The following chart shows only the individuals who filed at least 200 cases each since the start of the COVID-19 pandemic.

This booming California cottage industry seems to stem from the abuse of the state’s Unruh Civil Act concerning construction-related accessibility standards bill SB-1608. This CA Senate Bill allows plaintiffs (ADA victims) to be awarded $4,000 for each violation and up to $12,000 per case. In 2012 another California Senate Bill (SB-1186) was introduced to amend the accessibility standards to reduce punitive damages and avoid stacking up violations. Along with increased filing fees, these restrictions were supposed to help prevent litigation abuse in the state; instead, they forced all new cases into the federal courts.
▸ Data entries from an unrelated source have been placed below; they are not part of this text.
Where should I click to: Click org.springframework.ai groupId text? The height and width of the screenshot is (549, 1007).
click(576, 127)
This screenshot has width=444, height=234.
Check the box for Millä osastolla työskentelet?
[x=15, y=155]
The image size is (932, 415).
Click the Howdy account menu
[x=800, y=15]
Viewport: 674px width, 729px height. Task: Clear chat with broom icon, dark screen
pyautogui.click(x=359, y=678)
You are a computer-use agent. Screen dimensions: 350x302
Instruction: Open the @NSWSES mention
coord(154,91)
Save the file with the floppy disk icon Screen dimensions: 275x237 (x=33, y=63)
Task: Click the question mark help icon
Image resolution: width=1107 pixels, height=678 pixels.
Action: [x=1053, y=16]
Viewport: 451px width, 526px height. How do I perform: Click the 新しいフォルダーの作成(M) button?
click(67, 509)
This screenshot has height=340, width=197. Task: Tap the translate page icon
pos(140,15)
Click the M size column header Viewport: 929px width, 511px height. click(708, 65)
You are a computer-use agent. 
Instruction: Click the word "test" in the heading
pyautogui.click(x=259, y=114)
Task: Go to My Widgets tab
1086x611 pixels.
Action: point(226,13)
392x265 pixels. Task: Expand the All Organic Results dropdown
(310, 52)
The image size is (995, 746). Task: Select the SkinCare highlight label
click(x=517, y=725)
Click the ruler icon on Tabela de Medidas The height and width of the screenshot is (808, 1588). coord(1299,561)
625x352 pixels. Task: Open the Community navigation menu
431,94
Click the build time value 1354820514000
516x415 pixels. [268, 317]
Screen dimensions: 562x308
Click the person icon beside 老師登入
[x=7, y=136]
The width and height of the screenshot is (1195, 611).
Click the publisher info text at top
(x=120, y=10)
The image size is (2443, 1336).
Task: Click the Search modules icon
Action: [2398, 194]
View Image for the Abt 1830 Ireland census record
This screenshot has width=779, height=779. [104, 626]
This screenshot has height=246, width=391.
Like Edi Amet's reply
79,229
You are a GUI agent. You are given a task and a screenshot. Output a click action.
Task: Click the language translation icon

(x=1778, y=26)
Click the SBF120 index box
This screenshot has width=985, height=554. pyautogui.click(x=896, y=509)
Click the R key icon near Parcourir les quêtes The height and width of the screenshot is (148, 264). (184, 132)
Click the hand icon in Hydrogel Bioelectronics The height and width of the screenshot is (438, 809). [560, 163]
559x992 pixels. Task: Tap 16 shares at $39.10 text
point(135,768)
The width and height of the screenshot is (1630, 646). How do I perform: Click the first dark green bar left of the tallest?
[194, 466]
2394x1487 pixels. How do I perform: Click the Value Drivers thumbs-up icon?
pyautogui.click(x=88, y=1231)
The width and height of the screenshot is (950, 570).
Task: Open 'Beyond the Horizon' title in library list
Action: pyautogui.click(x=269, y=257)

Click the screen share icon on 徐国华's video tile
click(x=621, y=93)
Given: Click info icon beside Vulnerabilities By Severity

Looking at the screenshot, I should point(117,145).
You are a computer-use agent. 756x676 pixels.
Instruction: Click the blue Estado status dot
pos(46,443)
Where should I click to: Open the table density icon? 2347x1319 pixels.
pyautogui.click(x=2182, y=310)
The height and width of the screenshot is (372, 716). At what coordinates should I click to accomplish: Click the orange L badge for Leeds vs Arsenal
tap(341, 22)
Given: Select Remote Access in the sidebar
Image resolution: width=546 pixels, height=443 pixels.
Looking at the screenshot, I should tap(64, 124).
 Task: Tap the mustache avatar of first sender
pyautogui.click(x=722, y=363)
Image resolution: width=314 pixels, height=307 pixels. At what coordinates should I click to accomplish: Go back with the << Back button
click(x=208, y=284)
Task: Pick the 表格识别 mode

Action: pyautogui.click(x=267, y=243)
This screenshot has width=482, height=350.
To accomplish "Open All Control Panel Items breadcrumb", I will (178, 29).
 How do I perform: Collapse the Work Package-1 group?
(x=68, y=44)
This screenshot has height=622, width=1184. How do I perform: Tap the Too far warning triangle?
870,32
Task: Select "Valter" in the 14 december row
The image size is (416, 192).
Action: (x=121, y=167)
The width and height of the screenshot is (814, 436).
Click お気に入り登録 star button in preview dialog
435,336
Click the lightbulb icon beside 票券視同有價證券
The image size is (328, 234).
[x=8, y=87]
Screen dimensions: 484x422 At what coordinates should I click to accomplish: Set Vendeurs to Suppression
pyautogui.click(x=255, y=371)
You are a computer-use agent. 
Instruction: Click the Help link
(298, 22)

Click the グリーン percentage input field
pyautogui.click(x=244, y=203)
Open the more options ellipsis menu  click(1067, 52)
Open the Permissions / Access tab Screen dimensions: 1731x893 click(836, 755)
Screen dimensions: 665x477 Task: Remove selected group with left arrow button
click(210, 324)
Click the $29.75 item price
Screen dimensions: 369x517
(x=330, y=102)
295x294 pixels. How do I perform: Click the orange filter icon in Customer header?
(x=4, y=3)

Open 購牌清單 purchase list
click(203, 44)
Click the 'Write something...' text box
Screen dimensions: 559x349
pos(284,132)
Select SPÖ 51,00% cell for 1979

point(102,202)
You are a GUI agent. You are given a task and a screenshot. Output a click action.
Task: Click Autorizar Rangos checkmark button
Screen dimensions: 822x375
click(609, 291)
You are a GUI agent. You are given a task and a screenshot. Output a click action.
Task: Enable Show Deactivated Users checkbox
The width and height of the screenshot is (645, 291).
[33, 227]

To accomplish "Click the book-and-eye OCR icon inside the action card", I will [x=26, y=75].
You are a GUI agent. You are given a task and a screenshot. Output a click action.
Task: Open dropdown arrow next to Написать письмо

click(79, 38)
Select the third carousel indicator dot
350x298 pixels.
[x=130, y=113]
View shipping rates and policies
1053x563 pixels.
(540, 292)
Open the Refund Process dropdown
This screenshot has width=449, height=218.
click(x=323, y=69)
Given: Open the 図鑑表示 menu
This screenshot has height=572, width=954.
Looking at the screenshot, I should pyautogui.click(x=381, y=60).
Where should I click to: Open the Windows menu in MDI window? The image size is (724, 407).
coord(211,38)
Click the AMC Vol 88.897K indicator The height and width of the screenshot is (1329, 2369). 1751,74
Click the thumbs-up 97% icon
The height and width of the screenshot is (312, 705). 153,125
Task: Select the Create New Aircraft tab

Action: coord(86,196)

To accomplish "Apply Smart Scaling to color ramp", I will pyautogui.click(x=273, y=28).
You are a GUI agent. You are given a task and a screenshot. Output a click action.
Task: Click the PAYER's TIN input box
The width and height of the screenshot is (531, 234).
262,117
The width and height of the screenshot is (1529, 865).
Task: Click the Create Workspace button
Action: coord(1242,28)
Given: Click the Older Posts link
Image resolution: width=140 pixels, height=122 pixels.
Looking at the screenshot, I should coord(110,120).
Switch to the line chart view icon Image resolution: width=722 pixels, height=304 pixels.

However, federal ADA law does not award punitive damages to plaintiffs (i.e., only plaintiff’s legal costs). The only available relief for ADA plaintiffs in federal court is injunctive relief to remove access barriers. In other words, to make sure the defendants fix the identified compliance issues. Therefore, serial filers cleverly use the federal supplemental jurisdiction clause to claim damages over California’s Unruh Act by circumventing Senate Bill 1186’s restrictions. Unfortunately, this loophole has enabled serial filers to target many more small businesses in California.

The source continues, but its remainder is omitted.